§ **Zu lesender Auszug**
01 November 2007

 

Breakout - SWI 2007

OFDB-Link
Genre(s): Drama / Musik
Laufzeit: ca. 93 Min.
Alterseinstufung: FSK 16

Inhalt:
Nia gehört zu einer halbkriminellen Hiphop-Gang, die sich in einem tristen Schweizer Vorort die Zeit mit Drogenkonsum, Angebereien und kleinen Eierdiebereien vertreibt. Als nach einer nächtlichen Schlägerei einer seiner Freunde mit gebrochenem Rücken auf der Strecke bleibt, wandert Nia, der den wahren Täter der Ehre wegen nicht nennen mag, für zwei Jahre in die sogenannte Arbeitserziehungsanstalt. Dort hat man schon aus kleineren Fischen als ihm echte Verbrecher geschnitzt.

Kritik:
Klar im Fahrwasser von Hollywood-Produktionen wie 8 Mile kommt Breakout aus der Schweiz daher und beweist uns, dass die Kids dort auch am liebsten genauso harte Gangsta wären, wie ihre afroamerikanischen Vorbilder.

Ich hatte mit Breakout so meine Probleme, was zum einen an diversen Unglaubwürdigkeiten liegt ("Yo, da fehlt die Credibility, Homie!").
So ist z.B. ein Grundpfeiler des Films, dass Nia in den Jugendknast kommt, weil er und sein invalider Homie beharrlich schweigen. Weil er der einzige war, der nicht vor der Polizei geflüchtet, sondern bei seinem Homie geblieben ist, soll er der Tatverdächtige sein?! Obwohl sein Homie ihn auch nicht beschuldigt, sondern nur schweigt?

Nun ja, dass die Justiz blind ist, dass ist ja bekannt, aber hier wird sie missbraucht, um den Kleinkriminellen Nia zum Opfer hochzustilisieren.
Und wir lernen durch den Film, dass die Polizisten in der Schweiz grundsätzlich mit Sturmhauben zu ihren Einsätzen gehen?!

§ **Gespeicherte Daten**
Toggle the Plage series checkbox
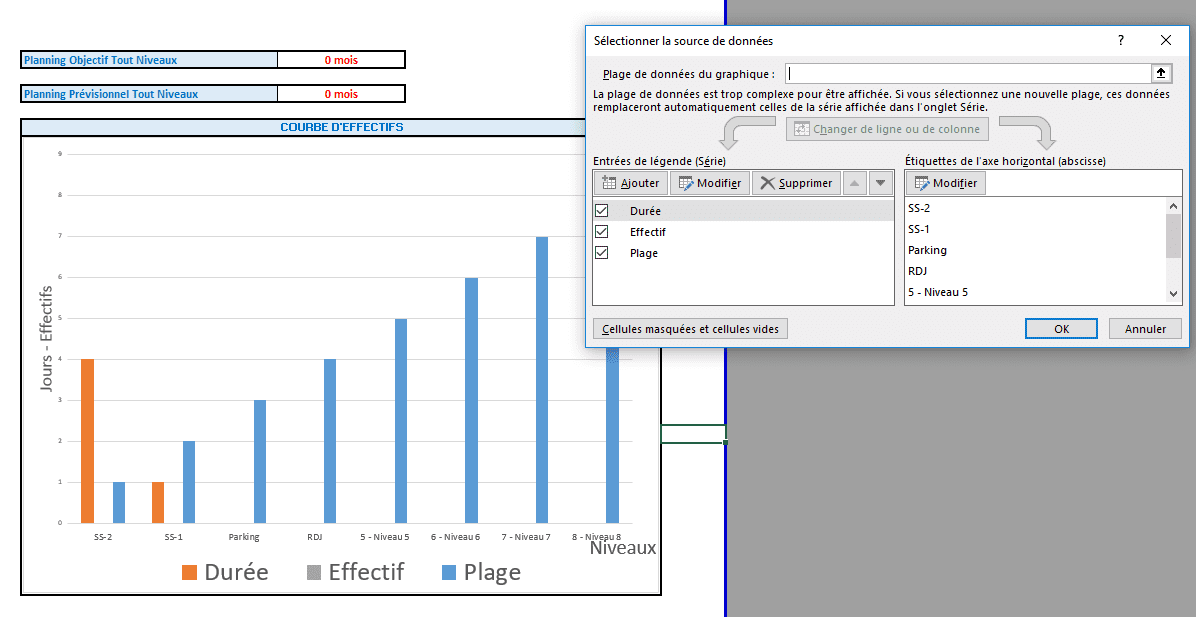 pyautogui.click(x=602, y=253)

§ **Aufgabe A**
Gib aus der Filmbesprechung zu Breakout den Abschnitt wörtlich wieder, beginnend mit „Nun ja, dass“ und weiter bis einschließlich „ihren Einsätzen gehen?!“.
§ **Aufgabe B**
Fasse die Filmbesprechung zu Breakout in zwei Sätzen zusammen.
§ **Aufgabe C**
Beantworte anhand der Filmbesprechung zu Breakout folgende Fragen:
(i) Welche Laufzeit wird für den Film angegeben?
(ii) Welche Hollywood-Produktion wird als Vorbild genannt?
(iii) Für wie lange kommt Nia in die Arbeitserziehungsanstalt?

§ **Richtige Antwort A**
Nun ja, dass die Justiz blind ist, dass ist ja bekannt, aber hier wird sie missbraucht, um den Kleinkriminellen Nia zum Opfer hochzustilisieren.
Und wir lernen durch den Film, dass die Polizisten in der Schweiz grundsätzlich mit Sturmhauben zu ihren Einsätzen gehen?!

§ **Richtige Antwort B**
Nia gehört zu einer halbkriminellen Hiphop-Gang in einem tristen Schweizer Vorort und kommt für zwei Jahre in die sogenannte Arbeitserziehungsanstalt, nachdem ein Freund bei einer nächtlichen Schlägerei einen gebrochenen Rücken erlitten hat und Nia den wahren Täter der Ehre wegen nicht nennt. Die Kritik bemängelt Unglaubwürdigkeiten, etwa dass Nia nur deshalb als Tatverdächtiger gilt, weil er als Einziger nicht vor der Polizei geflüchtet ist, obwohl sein Freund ihn nicht beschuldigt, sondern nur schweigt.

§ **Richtige Antwort C**
(i) Ca. 93 Minuten.
(ii) 8 Mile.
(iii) Für zwei Jahre.